Verbs are either active (The executive committee approved the new policy) or passive (The new policy was approved by the executive committee) in voice. (I like to call this the lazy voice where you sound as lazy as this sea lion.) In the active voice, the subject and verb relationship is straightforward: the subject is a be-er or a do-er and the verb moves the sentence along. In the passive voice, the subject of the sentence is neither a do-er or a be-er, but is acted upon by some other agent or by something unnamed (The new policy was approved). Grammar checkers are able to pick out a passive voice construction from miles away and ask you to revise it to a more active construction. There is nothing inherently wrong with the passive voice, but if you can say the same thing in the active mode, do so. Your text will have more pizzazz as a result, since passive verb constructions tend to lie about in their pajamas and avoid actual work. And I know you don't want to look like this.
The passive voice does exist for a reason, however, and its presence is not always to be despised. It is particularly useful (even recommended) in two situations: When it is more important to draw our attention to the person or thing acted upon: The unidentified victim was apparently struck during the early morning hours.
When the actor in the situation is not important: The aurora borealis can be observed in the early morning hours.
The passive voice is especially helpful (and even regarded as mandatory) in scientific or technical writing or lab reports, where the actor is not really important but the process or principle described is of ultimate importance.

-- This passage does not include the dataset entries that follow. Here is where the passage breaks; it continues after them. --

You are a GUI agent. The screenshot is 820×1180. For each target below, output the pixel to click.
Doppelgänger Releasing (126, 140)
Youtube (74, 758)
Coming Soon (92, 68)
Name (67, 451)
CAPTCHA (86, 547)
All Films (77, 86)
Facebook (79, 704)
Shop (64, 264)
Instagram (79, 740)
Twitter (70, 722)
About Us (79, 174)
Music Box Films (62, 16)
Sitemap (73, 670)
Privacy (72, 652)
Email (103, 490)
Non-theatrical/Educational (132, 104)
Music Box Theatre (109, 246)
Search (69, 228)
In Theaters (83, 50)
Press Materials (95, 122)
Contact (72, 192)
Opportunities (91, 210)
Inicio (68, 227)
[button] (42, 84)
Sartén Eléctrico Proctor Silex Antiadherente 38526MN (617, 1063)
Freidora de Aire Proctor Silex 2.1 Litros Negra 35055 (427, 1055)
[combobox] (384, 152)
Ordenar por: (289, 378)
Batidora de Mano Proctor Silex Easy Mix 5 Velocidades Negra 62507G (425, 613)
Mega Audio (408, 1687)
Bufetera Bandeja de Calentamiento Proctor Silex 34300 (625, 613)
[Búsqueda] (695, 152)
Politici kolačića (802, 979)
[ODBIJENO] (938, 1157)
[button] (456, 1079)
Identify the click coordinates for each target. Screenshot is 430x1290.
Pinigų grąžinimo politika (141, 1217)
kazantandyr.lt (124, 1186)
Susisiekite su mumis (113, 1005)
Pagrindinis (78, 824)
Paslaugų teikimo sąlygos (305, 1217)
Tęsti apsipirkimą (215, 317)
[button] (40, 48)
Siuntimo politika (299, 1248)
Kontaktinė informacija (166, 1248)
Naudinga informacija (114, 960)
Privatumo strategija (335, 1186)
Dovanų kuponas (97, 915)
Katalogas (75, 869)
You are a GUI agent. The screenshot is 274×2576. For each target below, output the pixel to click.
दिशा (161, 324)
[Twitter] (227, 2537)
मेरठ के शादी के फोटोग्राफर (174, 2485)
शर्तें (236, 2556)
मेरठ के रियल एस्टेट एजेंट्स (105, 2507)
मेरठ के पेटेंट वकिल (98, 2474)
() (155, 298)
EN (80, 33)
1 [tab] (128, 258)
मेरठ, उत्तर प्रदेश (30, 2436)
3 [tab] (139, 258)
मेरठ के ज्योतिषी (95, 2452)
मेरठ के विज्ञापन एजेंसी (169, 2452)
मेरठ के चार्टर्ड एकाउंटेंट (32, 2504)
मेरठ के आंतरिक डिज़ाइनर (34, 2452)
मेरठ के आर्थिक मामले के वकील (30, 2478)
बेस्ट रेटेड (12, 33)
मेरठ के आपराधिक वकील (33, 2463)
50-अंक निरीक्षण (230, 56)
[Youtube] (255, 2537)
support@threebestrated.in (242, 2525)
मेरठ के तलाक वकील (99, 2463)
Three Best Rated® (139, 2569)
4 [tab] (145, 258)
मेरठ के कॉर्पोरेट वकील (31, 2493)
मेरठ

Instead of writing "I poured 20 cc of acid into the beaker," you would write "Twenty cc of acid is/was poured into the beaker." The passive voice is also useful when describing, say, a mechanical process in which the details of process are much more important than anyone's taking responsibility for the action: "The first coat of primer paint is applied immediately after the acid rinse."
In a nutshell, (oops, I know, I know, I can’t help it, I’ve been grading and listening to cliché obsessed students all semester and it’s difficult to stop cold turkey) instead of writing “I was wondering why you showed up dressed as a clown,” go with, (I wondered why you showed up dressed as a clown,” or my favorite and most direct action, “Why did you dress up as a clown.” I mean come on, she came wearing white face and a ball on her nose so ask her straight out and don’t be passive about it.